[Kutipan untuk Dibaca]
□ □ □ □ □

SUKSES BERSAMA PENYANDANG CACAT

Indra Harsaputra
Surabaya

Penyandang cacat yang selama ini sering diabaikan kemampuannya oleh dunia usaha, justru telah menghantarkan keberhasilan Tatik Winarti (38), pengusaha handicraft di Surabaya mengekspor produknya ke mancanegara dan menerima penghargaan dari dunia internasional.

Pudjiono (22), penyandang cacat asal Kecamatan Sukolilo Pati Jawa Tengah tengah sibuk menjahit tas dari kain perca di rumah produksi Tiara Handicraft milik Tatik Winarti di Jl Sidosermo Indah II No.5, Surabaya.



Meskipun kedua kaki dan kedua tangan Pudjiono lumpuh sejak kecil, namun hasil karya pria yang lulusan Rehabilitation Center Solo dan bergabung bersama 45 penyandang cacat lainnya di Tiara Handicratf sejak tiga bulan lalu tidak kalah dengan orang normal lainnya. Padahal ketika pertama kali bekerja, ia tidak mempunyai keahlian yang memadai.

Selepas dari rehabilitasi Pudjiono mencoba melamar pekerjaan di tempat lain, namun semua lamarannya ditolak. Namun ia tidak putus asa. Setelah menghubungi Tatik via telepon, ia pergi ke Surabaya naik bus dari Solo tanpa seorang pengantar yang menemaninya.

Tatik pun memberikan training khusus cara menjahit dengan mesin jahit dan memberinya tempat tinggal di rumahnya. Tatik pun menyisihkan uang dari pendapatannya untuk diberikan kepada Pudjiono sebagai upah meskipun ia belum mampu berproduksi seperti karyawan lainnya.

Bagi usahawan cara Tatik mungkin dianggap konyol. Memperkerjakan penyandang cacat yang sulit diukur tingkat produktifitasnya justru akan menambah beban produksi.

□ □ □ □ □

[Yang Diharapkan] Lanjutkan teks tentang usaha Tatik Winarti bersama penyandang cacat, dimulai tepat setelah kalimat terakhirnya. Materi sesudahnya merupakan bahan tersendiri yang terpisah dari teks tentang usaha Tatik Winarti bersama penyandang cacat.

[Data]
□ □ □ □ □

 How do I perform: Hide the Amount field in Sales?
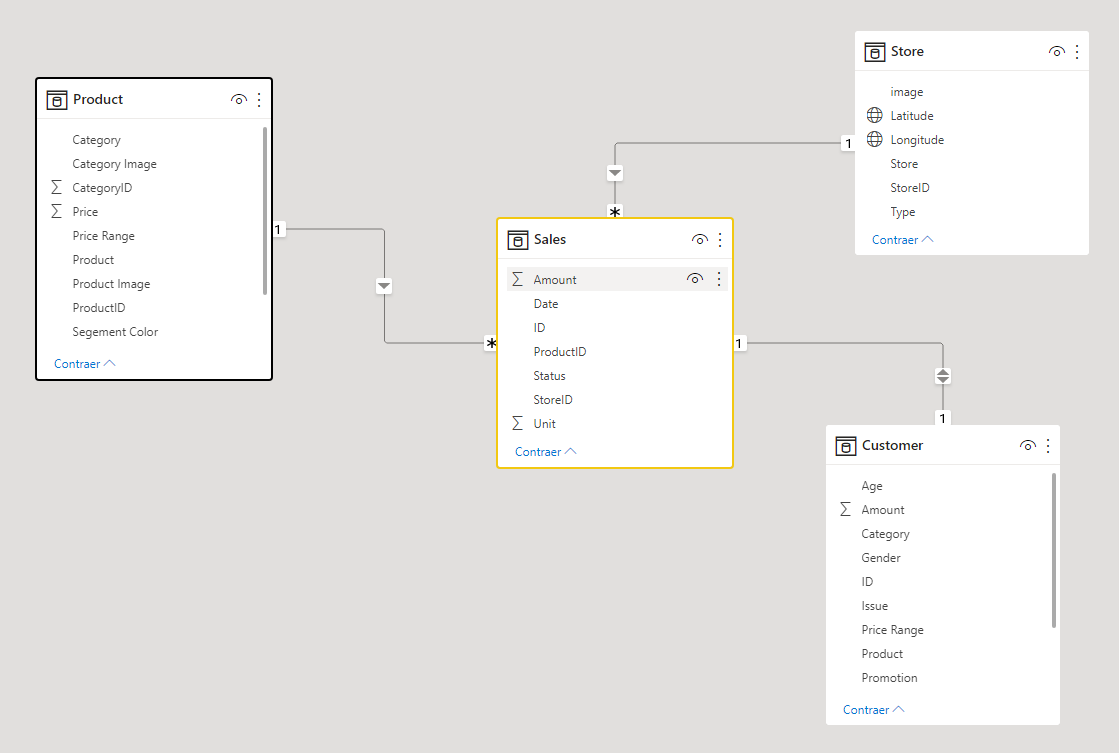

□ □ □ □ □

[Hasil Tugas Ini]
"Saya tidak ingin agar orang yang membeli produk saya itu kasihan dengan pekerja yang semuanya penyandang cacat, " katanya kepada The Jakarta Post.

"Siapa yang bilang kalau mereka tidak produktif ? Mereka mampu asalkan diberikan kesempatan yang sama seperti orang normal lainnya. Dengan kesabaran dan ketelatenan pengusaha, mereka bisa menghasilkan karya yang luar biasa, " lanjutnya.



Apa yang dikerjakan Tatik membina Pudjiono bersama dengan puluhan penyandang cacat itu membuatnya mendapatkan penghargaan The Global Microintrepreneur Award dalam pencanangan International Year Of Microcredit 2004 itu diterimanya di Markas PBB, New York, pada 18 November 2004 lalu.

Penghargaan itu diberikan atas usahanya menjalankan Social Bussiness Entrepreneurship (SBE) yang dipandang memberikan terobosan bagi pengentasan kemiskinan bagi penyandang cacat yang selama ini sulit mendapatkan pekerjaan dan penghidupan yang layak.

Para penyandang cacat diberikan pelatihan kemudian penyandang cacat itu diberikan kesempatan untuk berkarya di bidang usaha yang digelutinya. Penyandang cacat yang dianggap mampu berkarya sendiri secara mandiri diberikan kesempatan untuk membuka usaha sejenis di tempat lain. Sampai saat ini ia berhasil melahirkan puluhan usaha mandiri dari penyandang cacat.

"Selama berada di markas PBB saya benar-benar mendapat perlakuan istimewa. Saya duduk sejajar dengan Nane Annan, istri Sekjen PBB Koffi Annan, Putri Belgia Mathilda serta para pejabat UNDP," katanya Tatik.

SBE sendiri pernah dipopulerkan oleh Muhammad Yunus, seorang ekonom lulusan Vanderbilt University dan dosen di Chittagong University Bangladesh peraih Nobel Perdamaian tahun 2006 melalui program Grameen Bank kredit tanpa syarat kepada 2 juta penduduk miskin dengan total pinjaman sebesar lebih dari US$ 2 milyar.

Nama Tatik pun semakin melambung setelah berbagai penghargaan diraihnya antara lain Penghargaan sebagai Prestasi Terbaik bagi Wiraswasta Kecil dan Menengah oleh State Power Co 2004, Model Teladan Masyarakat Sosial 2005, Wanita Paling Terkemuka 2005 versi Plaza Semanggi, Woman of The Year ANTV Televisi Nasional 2005, penghargaan dari Presiden Republik Indonesia 2005, penghargaan Desain Tekstil oleh Menteri Perdagangan 2005, Prestasi Membela Kaum Tuna Daksa oleh Menteri Sosial dan Konfrensi TunaDaksa 2005 dan beberapa penghargaan lainnya.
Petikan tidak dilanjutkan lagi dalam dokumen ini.